How to complete this task:
Give again, unaltered, the lines of the listing below that run from the line having "The height and" through the line having "Task: Search files".

Data for the task Start Marker

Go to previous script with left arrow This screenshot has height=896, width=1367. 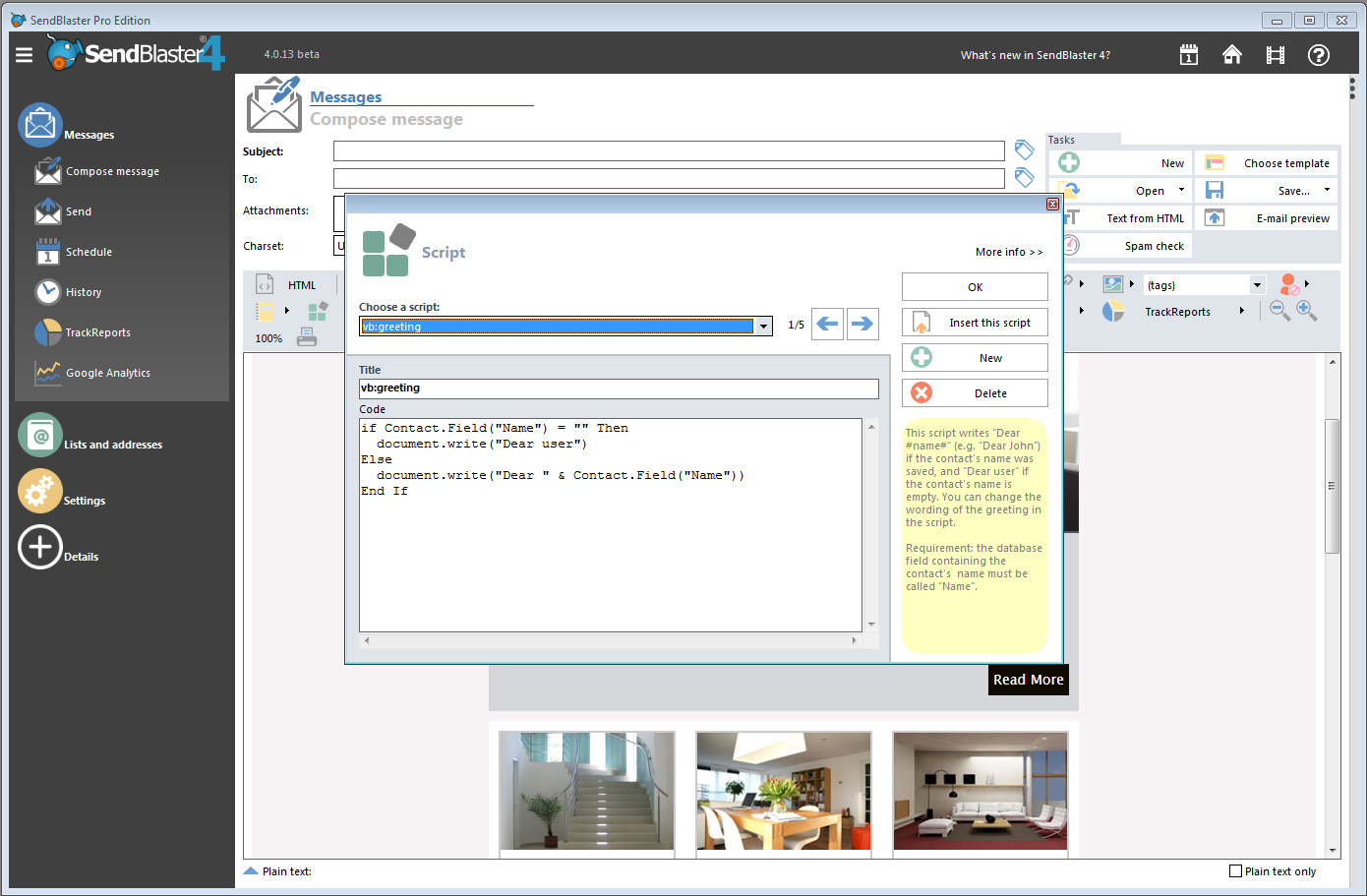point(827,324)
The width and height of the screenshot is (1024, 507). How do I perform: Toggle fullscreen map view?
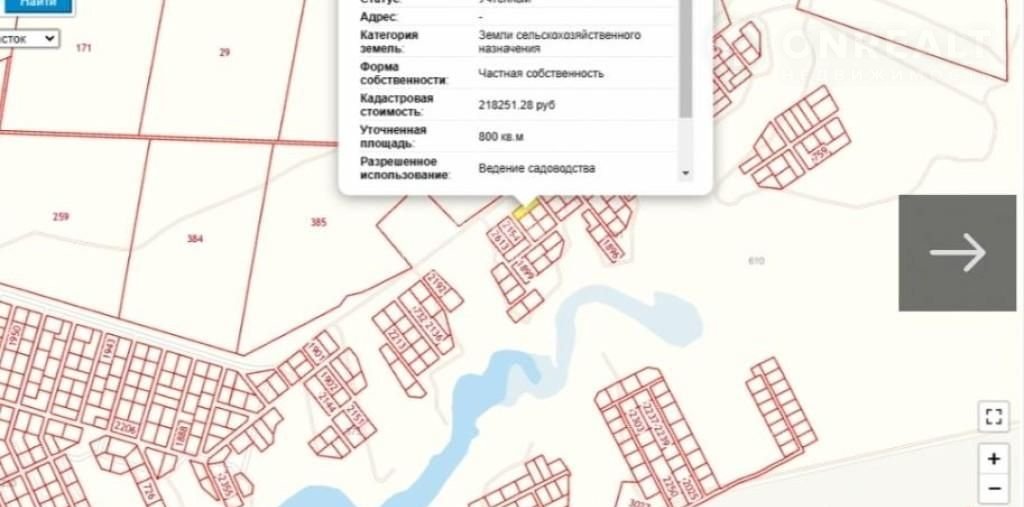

Data for the task End Marker
Data for the task Start Marker

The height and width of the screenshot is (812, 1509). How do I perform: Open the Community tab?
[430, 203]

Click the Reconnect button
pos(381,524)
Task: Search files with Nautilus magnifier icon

Data for the task End Marker
Data for the task Start Marker

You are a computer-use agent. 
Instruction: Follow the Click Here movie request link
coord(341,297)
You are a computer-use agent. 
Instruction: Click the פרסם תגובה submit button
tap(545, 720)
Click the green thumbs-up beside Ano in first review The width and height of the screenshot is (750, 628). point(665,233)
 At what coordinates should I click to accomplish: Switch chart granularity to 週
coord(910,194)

Data for the task End Marker

Result of this exercise:
The height and width of the screenshot is (812, 1509). How do I perform: Open the Community tab?
[430, 203]

Click the Reconnect button
pos(381,524)
Task: Search files with Nautilus magnifier icon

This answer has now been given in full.